In order to inject fuel into the combustion chamber 4, the actuator 19 is now triggered so that the control piston 18 executes an opening stroke 31, as before. In so doing, the first control surface 21 of the control piston 18 plunges deeper into the first control chamber 23, thus reducing the volume of the first control chamber 23. This produces a pressure increase in the first control chamber 23; on the one hand, this pressure increase closes the inlet valve 37 and prevents fuel from escaping from the first control chamber 23 through the inlet line 36 into the supply line 9. On the other hand, the increasing pressure is transmitted from the first control chamber 23 directly into the first compensator chamber 24. Consequently, the pressure acting on the first compensator surface 16 also increases, thus increasing the forces acting in the opening direction 15 on the unit comprised of the compensator piston 32 and nozzle needle 5. By contrast, the pressure in the second compensator chamber 35 remains constant so that the forces acting on the unit comprised of the compensator piston 32 and nozzle needle 5 in the closing direction remain constant. The pressure increase produced by the opening stroke 31 is of sufficient magnitude to change the balance of forces acting on the unit comprised of the compensator piston 32 and nozzle needle 5, yielding a resulting force that then acts in the opening direction 15. As a result, the nozzle needle 5 lifts away from its sealing seat 8, and the at least one injection opening 3 communicates with the supply line 9. Consequently, fuel is then injected through the at least one injection opening 3 into the combustion chamber 4.

In order to terminate the injection process, the actuator 19 is triggered to reset the control piston 18; the spring 38 assists the resetting movement of the control piston 18. This increases the volume of the first control chamber 23 again so that the pressure in the first control chamber 23 decreases again by a corresponding amount. This pressure decrease is transmitted via the first hydraulic path 22 again until it reaches the first compensator chamber 24. The resulting decrease in the pressure against the first compensator surface 16 once again changes the balance of forces acting on the unit comprised of the compensator piston 32 and nozzle needle 5, yielding a resulting force that once again acts in the closing direction 17. The resulting compressive force, assisted by the return spring 26, consequently drives the unit comprised of the compensator piston 32 and nozzle needle 5 into the closed position of the nozzle needle 5. As soon as the needle tip 7 travels into its sealing seat 8 again, the at least one injection opening 3 is once again disconnected from the supply line 9, thus terminating the injection process.

The embodiment form shown in FIG. 2 also features a particularly simple design and functions with a direct triggering of the nozzle needle 5. By contrast with the embodiment form shown in FIG. 1, in the variant according to FIG. 2, the pressure against the first compensator surface 16 is increased in order to open the nozzle needle 5.

While the control piston 18 is being reset, the pressure in the first control chamber 23 and therefore in the first compensator chamber 24 essentially cannot fall below the high fuel pressure since the inlet line 36 contributes to a corresponding pressure compensation by means of the correspondingly functioning inlet valve 37.

Written problem 1
Rewrite the fuel injector passage, everything from "The embodiment form shown in FIG. 2" down to "inlet valve 37.", putting "exemplary embodiment" in place of "embodiment form".
Written problem 2
In the fuel injector passage, what assists the resetting movement of the control piston 18?

Recorded data
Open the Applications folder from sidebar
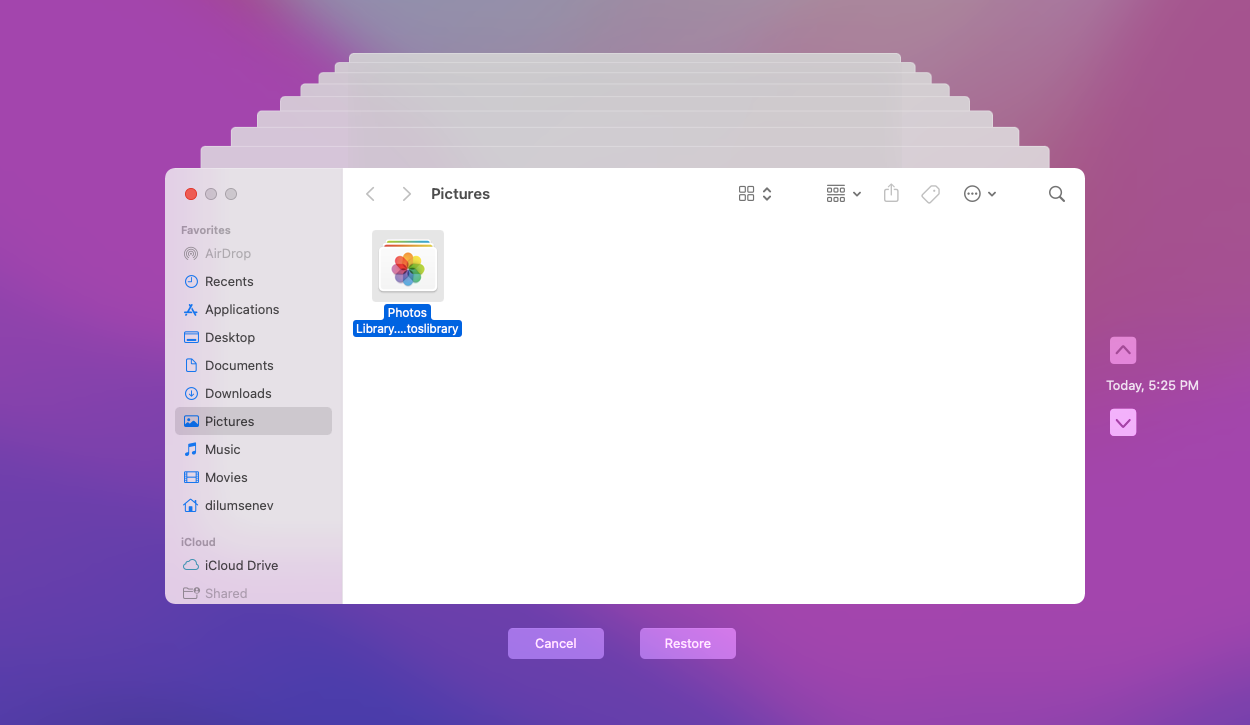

Complete output 1
The exemplary embodiment shown in FIG. 2 also features a particularly simple design and functions with a direct triggering of the nozzle needle 5. By contrast with the exemplary embodiment shown in FIG. 1, in the variant according to FIG. 2, the pressure against the first compensator surface 16 is increased in order to open the nozzle needle 5.

While the control piston 18 is being reset, the pressure in the first control chamber 23 and therefore in the first compensator chamber 24 essentially cannot fall below the high fuel pressure since the inlet line 36 contributes to a corresponding pressure compensation by means of the correspondingly functioning inlet valve 37.

Complete output 2
The spring 38.